____ Page extract
40% TD e-Series Canadian Equity
30% TD e-Series US Equity (unhedged)
30% TD e-Series Int'l Equity (unhedged)

Sometime later this year I'll move lump sums into ETFs while continuing to DCA into e-Series. I'm not set on these choices but right now I'm thinking:

VCE Vanguard MSCI Canadian Equity
VFV Vanguard S&P500 US Equity (unhedged)
VEF Vanguard EAFE Int'l Equity (hedged... because there is no unhedged option as far as I know)

Portfolio isn't large enough to go any more complicated than that.

Since my investment horizon is 40+ years for this portfolio, I've gone 100% equity. Though I'm debating whether or not I should add 5-10% bonds.


----------



## Xoron (Jun 22, 2010)

I'm couch potatoed (or at least index ETFd) on my bonds, International and Canadian Allocations. My US allocation is where I stock pick (big market, lots of data).

So I'm setup like this:
CRQ.TO ...................30% (Canadian)
CIE.TO ...................25% (International)
VWO .......................5% (International - Emerging Markets)
CLF.TO ...................10% (Canadian Laddered Bonds)
Individual US Stocks .....30%

I like the hands off part of the ETF Selections. With the ability to pick individual stocks for my US exposure.


----------



## mrPPincer (Nov 21, 2011)

Barwelle you probably know this, but when inside your TFSA, the US dividends will be subject to an unrecoverable 15% withholding tax and the VEF dividends will be taxed as US dividends as well (after any other unrecoverable european w/h taxes have already been applied), because it's main holding is the U.S.-domiciled Vanguard MSCI EAFE ETF, which will be considered a US etf inside your canadian version by the IRS.


----------



## Barwelle (Feb 23, 2011)

I did know that US divs were subject to 15% withholding tax... I didn't know that this would apply to VEF though. Thanks for pointing that out.
________
____ Given information
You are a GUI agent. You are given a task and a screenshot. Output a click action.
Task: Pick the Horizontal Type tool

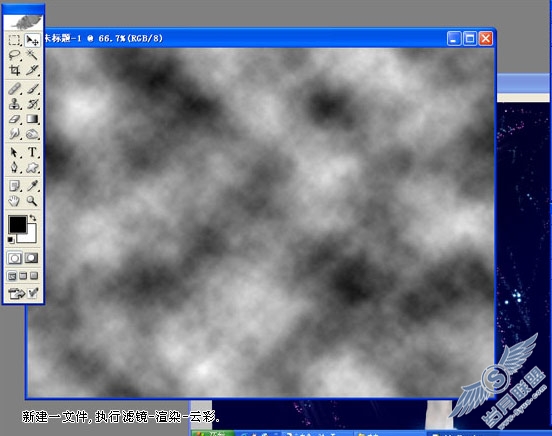click(32, 152)
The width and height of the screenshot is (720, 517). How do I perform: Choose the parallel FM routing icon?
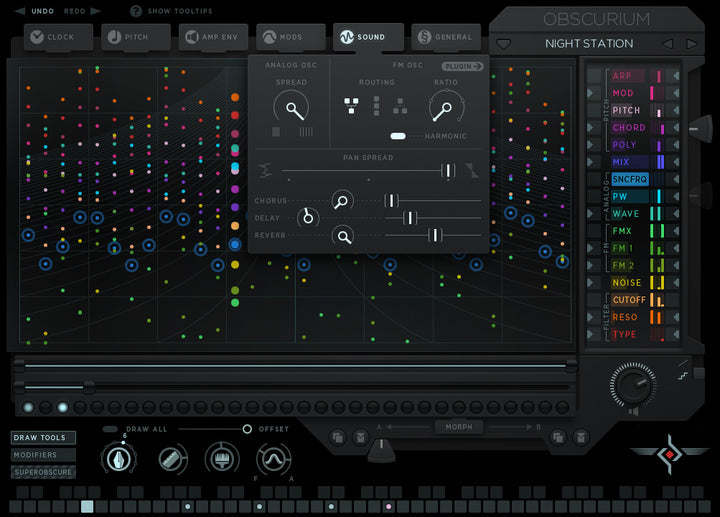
________
- What to do:
A. From the investing forum thread above, translate this sentence into Spanish: "Since my investment horizon is 40+ years for this portfolio, I've gone 100% equity."
B. According to the investing forum thread, what tax applies to US dividends held inside a TFSA?

- Task responses:
A. Dado que mi horizonte de inversión para esta cartera es de más de 40 años, he optado por un 100 % en acciones.

B. An unrecoverable 15% withholding tax.